(HealthDay News) — Certain electrocardiographic (ECG) measures may improve prediction of cardiovascular death in patients with chronic kidney disease (CKD), according to research published online July 9 in the Journal of the American Society of Nephrology.
Rajat Deo, MD, of the University of Pennsylvania in Philadelphia, and colleagues analyzed data for a prospective cohort of 3,939 participants with CKD to assess whether common ECG parameters are independent predictors of mortality risk.

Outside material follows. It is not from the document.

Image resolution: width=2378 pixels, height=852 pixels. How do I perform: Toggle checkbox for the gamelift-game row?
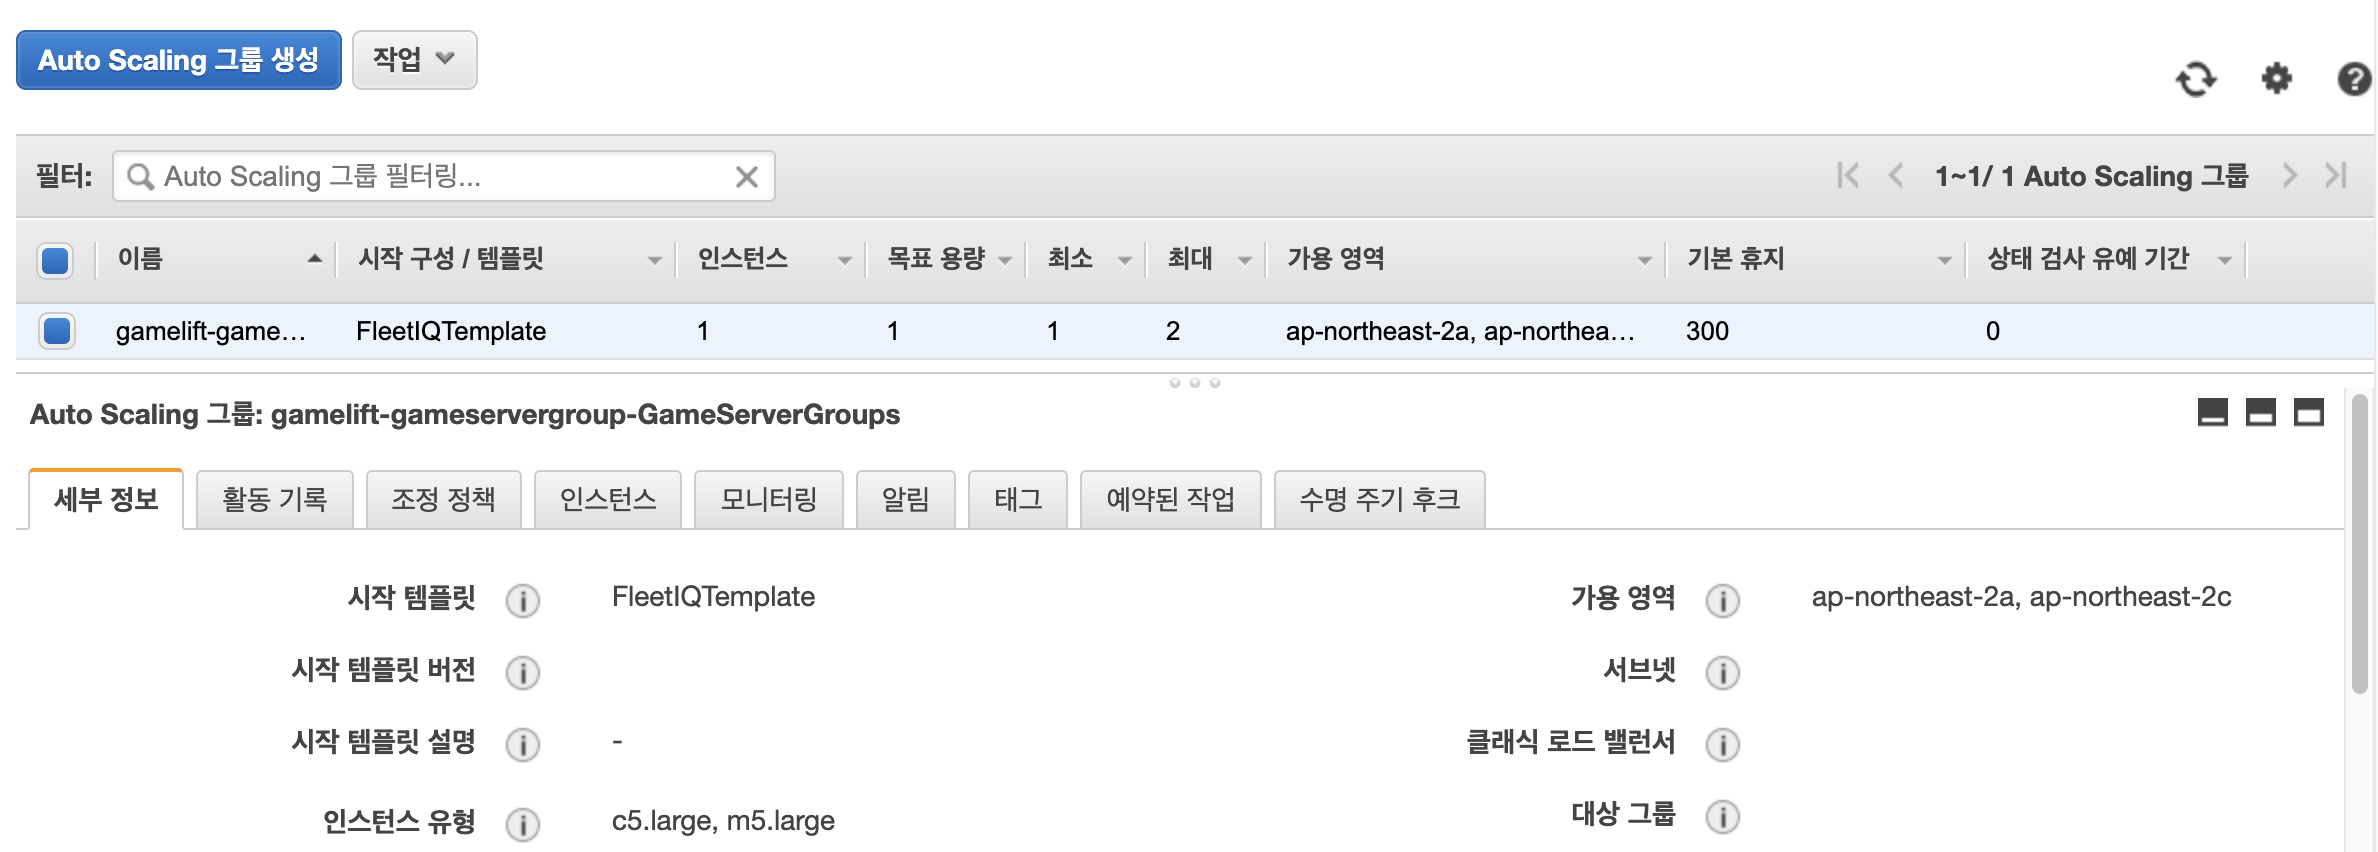click(x=57, y=330)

The researchers found that ECG metrics were independent markers for risk of cardiovascular death, including PR interval ≥200 ms (hazard ratio [HR], 1.62; 95% confidence interval [CI], 1.19–2.19); QRS interval 100–119 ms (HR, 1.64; 95% CI, 1.20–2.25) and ≥120 ms (HR, 1.75; 95% CI, 1.17–2.62); corrected QT interval ≥450 ms in men or ≥460 ms in women (HR, 1.72; 95%CI, 1.19–2.49); and heart rate ≥90 beats per minute (HR, 2.35; 95% CI, 1.03–5.33). Most ECG metrics were stronger markers of risk for cardiovascular death than for noncardiovascular death or all-cause mortality. Adding these markers to a comprehensive model of cardiorenal risk factors significantly increased the C-statistic for cardiovascular death from 0.77–0.81.
“These data suggest common ECG metrics are independent risk factors for cardiovascular death and enhance the ability to predict death events in a population with CKD,” the authors write.